Already, some states are taking on aspects of the failed farm laws on their own while others ease labor regulations. Indian states are now tussling in a Battle Royale over investment opportunities. This has also bled into the realm of culture wars as well. One interesting trend I’ve noted is that compared to 3 years ago, regionalists online are competing over which state gets the most investment, something unheard of prior. Naturally, this has led to jealousy over places like Gujarat, but ultimately this is a great thing. There is an organically emergent section of India, its aspirant class, that wants their city, their region, their state to be the nest of India’s next big investment egg. These are green shoots not only in the soil of India’s growth story but more so in the minds of Indians themselves.

India’s impasse is not merely political or economic—it is profoundly spiritual. At its core, this moment tests India’s soul, challenging its people to rediscover an inner optimism buried beneath layers of historical disappointment. The tension between the familiar weight of inertia and the magnetic pull of ambition invites a deeper introspection: Can India reclaim the spirit that once made it a cradle of imagination and dynamism, or will cynicism calcify into destiny?

Perhaps India’s greatest revelation lies in understanding that the nation’s external transformation is inextricably linked to an internal renaissance.
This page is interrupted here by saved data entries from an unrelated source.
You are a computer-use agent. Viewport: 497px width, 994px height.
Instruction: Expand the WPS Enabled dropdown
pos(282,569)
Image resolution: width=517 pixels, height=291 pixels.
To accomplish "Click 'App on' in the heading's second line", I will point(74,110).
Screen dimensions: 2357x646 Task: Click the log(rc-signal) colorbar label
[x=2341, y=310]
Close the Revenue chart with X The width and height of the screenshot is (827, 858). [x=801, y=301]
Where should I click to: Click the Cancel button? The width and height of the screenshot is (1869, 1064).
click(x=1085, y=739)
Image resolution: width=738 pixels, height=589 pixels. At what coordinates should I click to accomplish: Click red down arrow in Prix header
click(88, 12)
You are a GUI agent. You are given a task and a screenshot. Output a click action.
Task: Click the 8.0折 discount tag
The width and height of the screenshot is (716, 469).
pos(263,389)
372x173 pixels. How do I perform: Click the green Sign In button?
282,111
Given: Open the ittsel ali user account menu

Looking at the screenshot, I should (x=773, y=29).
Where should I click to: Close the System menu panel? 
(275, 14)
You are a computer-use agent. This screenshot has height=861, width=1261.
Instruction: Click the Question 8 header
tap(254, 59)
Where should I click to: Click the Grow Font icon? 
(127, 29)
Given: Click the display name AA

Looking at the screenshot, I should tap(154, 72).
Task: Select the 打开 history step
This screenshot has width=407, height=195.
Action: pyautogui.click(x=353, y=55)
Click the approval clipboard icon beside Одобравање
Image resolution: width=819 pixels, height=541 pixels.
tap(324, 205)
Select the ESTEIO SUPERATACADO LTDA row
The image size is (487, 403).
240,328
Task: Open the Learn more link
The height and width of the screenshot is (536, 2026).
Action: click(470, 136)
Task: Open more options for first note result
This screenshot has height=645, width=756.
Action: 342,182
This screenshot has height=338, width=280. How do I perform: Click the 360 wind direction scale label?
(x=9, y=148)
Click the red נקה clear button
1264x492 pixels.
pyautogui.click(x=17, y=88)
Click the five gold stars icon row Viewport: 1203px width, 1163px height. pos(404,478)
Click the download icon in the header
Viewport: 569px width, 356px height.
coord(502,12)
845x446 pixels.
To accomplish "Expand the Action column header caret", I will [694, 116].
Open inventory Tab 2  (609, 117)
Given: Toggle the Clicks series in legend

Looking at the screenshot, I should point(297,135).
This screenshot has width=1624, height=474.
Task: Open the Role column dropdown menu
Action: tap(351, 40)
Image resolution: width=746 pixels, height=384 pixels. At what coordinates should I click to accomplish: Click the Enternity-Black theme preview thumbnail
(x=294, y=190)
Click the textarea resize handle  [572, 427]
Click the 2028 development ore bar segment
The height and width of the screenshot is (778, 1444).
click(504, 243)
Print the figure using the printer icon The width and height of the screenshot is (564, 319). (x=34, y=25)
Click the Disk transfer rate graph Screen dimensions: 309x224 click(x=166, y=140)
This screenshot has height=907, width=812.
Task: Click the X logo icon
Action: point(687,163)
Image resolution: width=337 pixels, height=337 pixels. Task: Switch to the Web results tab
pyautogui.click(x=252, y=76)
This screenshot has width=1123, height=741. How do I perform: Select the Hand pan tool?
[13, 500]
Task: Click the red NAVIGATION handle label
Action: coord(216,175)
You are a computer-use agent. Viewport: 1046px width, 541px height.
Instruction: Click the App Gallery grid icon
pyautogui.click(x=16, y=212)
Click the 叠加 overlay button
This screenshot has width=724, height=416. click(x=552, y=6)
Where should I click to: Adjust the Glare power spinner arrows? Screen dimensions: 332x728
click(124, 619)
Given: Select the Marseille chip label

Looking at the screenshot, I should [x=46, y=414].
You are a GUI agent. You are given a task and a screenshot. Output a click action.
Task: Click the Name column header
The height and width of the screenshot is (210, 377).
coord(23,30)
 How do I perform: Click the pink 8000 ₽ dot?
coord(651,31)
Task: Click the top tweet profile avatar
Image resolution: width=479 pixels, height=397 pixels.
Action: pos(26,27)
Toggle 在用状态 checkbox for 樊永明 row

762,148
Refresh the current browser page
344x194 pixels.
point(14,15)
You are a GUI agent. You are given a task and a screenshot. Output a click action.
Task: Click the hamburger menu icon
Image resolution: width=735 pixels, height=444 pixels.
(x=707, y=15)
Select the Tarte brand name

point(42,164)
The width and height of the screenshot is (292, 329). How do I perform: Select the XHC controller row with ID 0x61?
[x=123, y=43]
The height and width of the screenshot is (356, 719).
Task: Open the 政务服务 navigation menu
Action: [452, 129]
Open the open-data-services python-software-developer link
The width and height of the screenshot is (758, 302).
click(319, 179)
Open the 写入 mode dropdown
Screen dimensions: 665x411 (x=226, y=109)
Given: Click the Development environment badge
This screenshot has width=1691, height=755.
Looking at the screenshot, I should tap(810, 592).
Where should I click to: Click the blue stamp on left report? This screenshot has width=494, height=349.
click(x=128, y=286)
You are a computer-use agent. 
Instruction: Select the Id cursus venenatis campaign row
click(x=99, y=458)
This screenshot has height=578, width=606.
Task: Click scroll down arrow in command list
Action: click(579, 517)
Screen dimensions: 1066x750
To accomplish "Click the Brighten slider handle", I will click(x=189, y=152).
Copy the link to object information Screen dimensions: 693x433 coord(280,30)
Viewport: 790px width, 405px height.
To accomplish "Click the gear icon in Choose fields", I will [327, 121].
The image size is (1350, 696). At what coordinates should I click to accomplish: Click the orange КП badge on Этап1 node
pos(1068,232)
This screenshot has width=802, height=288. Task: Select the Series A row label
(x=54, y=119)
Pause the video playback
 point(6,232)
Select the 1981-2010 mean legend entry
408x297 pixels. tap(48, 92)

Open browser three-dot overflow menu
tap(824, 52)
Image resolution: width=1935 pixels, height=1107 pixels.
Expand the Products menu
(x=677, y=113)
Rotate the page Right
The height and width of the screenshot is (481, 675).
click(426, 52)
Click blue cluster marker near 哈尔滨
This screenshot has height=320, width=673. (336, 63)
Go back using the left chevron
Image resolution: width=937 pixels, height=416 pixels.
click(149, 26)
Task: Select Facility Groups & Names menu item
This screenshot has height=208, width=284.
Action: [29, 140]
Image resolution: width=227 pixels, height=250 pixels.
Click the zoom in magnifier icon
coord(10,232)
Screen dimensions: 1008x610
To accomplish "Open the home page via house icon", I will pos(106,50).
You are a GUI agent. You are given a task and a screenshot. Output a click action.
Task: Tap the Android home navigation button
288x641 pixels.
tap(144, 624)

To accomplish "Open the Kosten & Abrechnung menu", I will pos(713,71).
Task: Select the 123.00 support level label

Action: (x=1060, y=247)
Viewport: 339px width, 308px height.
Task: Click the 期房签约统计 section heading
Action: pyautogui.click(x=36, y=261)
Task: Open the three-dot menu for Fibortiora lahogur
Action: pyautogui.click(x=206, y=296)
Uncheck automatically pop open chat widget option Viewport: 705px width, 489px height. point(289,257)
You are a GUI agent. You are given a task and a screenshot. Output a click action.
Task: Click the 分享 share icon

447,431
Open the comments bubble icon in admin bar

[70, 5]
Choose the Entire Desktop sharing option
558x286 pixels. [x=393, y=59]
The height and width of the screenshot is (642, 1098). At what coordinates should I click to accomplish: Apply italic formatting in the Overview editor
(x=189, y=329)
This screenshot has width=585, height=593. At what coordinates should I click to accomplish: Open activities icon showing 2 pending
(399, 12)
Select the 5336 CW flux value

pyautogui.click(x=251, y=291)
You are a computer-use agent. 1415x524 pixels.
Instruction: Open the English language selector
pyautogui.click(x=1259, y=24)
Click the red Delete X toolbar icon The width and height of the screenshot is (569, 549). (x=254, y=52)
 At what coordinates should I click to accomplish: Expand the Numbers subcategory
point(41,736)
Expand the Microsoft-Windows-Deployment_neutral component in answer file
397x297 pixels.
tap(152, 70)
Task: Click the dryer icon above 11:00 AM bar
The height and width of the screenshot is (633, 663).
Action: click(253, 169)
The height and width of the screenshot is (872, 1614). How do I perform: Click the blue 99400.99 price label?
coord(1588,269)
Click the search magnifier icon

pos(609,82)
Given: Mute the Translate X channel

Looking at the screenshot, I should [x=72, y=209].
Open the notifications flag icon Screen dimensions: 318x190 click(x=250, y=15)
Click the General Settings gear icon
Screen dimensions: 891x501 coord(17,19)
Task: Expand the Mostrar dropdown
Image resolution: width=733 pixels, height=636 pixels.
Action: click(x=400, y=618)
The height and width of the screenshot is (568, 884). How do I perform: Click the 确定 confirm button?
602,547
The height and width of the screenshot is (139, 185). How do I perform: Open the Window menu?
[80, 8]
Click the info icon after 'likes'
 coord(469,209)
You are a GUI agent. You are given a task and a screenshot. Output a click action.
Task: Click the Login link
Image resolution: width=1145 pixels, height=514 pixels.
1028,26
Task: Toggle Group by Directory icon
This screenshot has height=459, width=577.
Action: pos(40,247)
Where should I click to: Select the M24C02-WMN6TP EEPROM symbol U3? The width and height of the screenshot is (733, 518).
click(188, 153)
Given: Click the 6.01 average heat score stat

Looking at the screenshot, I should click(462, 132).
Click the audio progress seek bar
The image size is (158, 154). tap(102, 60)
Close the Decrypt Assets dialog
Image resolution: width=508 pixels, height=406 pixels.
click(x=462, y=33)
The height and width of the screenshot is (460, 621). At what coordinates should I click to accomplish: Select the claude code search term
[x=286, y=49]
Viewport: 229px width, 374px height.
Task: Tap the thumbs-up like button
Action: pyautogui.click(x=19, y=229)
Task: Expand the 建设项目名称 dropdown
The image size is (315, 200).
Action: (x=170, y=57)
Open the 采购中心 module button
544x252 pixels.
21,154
The youth’s hunger for growth signals not only economic aspiration but a collective desire for self-respect, pride, and purpose. India’s path forward depends not solely on policies or politicians, but on reigniting a dormant idealism—a rediscovery of hope as a catalyst for genuine, lasting change. In facing its contradictions openly, India may yet illuminate a uniquely Indian path forward, proving that true progress begins when a nation decides to believe in itself once more.